(SUPPLIED TEXT):
※

# Hunting Morels Along The River; got a question!



## mofarmgirl (Apr 6, 2013)

I would love to look for morels along the river. So, I'm wondering if there is anyone along the river in the JC to Mokane area that could use an extra person. I'm pretty experienced and have the knowledge of where to look (makes finding them more productive!). I've never been to the river looking for morels, but would really like to experience it if someone could find it in their morel lovin' heart to allow me to go along. :roll: I'd be willing to reciprocate and take that person to my government forest beside our house. I've always had great luck there. I know this is a long shot, but hey - it can't hurt to ask, right?!


----------



## mofarmgirl (Apr 6, 2013)

Oh, by the way.... the government area is approximately 400 acres of woods. I've never seen anyone else in these woods in the past 4 years I've been hunting there.


----------



## f-townshroomer (Apr 14, 2013)

Where exactly are you located? I know of an area along the Mississippi about 45 minutes south of STL. I have never been hunting along the river but I hear they are plentiful. I went down to this spot last week and the flood did alot of damage. Needs some time to recover but I think some Green Vegetation should be coming up soon.I just starting hunting about 3 yrs ago so I am still a rookie just as a heads up.

※

(MATERIAL SUPPLIED):
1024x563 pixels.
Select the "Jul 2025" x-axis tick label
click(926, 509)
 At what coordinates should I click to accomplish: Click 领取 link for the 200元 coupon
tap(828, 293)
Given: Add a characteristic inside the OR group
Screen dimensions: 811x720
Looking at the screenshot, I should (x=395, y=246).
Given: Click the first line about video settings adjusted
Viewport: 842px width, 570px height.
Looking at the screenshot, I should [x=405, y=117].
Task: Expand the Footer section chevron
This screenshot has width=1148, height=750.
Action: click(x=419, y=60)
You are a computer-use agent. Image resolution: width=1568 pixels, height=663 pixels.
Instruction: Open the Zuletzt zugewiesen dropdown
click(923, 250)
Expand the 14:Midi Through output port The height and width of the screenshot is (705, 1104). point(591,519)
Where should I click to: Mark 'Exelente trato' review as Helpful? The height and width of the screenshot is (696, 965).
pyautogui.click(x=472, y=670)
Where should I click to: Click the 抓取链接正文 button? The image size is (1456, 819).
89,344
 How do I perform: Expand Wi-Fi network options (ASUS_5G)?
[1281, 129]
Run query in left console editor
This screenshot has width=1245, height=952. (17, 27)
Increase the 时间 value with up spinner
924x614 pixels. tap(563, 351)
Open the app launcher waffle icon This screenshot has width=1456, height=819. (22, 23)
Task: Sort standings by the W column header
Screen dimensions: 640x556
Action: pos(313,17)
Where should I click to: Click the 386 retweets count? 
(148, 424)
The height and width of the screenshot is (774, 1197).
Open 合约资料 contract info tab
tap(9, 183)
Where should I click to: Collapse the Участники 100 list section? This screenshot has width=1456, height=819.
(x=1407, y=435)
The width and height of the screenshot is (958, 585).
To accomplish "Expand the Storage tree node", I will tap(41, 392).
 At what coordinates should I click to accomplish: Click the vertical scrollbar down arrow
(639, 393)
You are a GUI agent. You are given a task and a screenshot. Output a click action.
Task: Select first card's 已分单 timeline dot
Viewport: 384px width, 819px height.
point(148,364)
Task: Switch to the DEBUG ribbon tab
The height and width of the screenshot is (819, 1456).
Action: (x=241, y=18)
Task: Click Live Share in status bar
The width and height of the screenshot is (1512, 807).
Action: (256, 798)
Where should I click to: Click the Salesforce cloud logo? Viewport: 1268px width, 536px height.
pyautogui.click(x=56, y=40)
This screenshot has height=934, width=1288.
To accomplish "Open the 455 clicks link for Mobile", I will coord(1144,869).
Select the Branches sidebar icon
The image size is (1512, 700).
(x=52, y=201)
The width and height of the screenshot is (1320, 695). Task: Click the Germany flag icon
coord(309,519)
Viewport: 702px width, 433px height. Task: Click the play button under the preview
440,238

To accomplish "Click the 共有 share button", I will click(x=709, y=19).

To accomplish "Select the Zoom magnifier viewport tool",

※

(EXERCISES):
**A.** In the morel thread, why does f-townshroomer say the spot along the Mississippi needs time to recover? Answer in one to three sentences.
**B.** Answer these questions using the morel thread:
(i) About how many acres of woods does the government area cover?
(ii) For how many years has mofarmgirl been hunting in those woods?
(iii) About how far south of STL is the area f-townshroomer knows along the Mississippi?
The entries have nothing to do with the morel thread.

(TASK SOLUTIONS):
**A.** When f-townshroomer went down to that spot the week before, the flood had done a lot of damage. The poster still expects green vegetation to start coming up soon.

**B.**
(i) About 400 acres.
(ii) Four years.
(iii) About 45 minutes.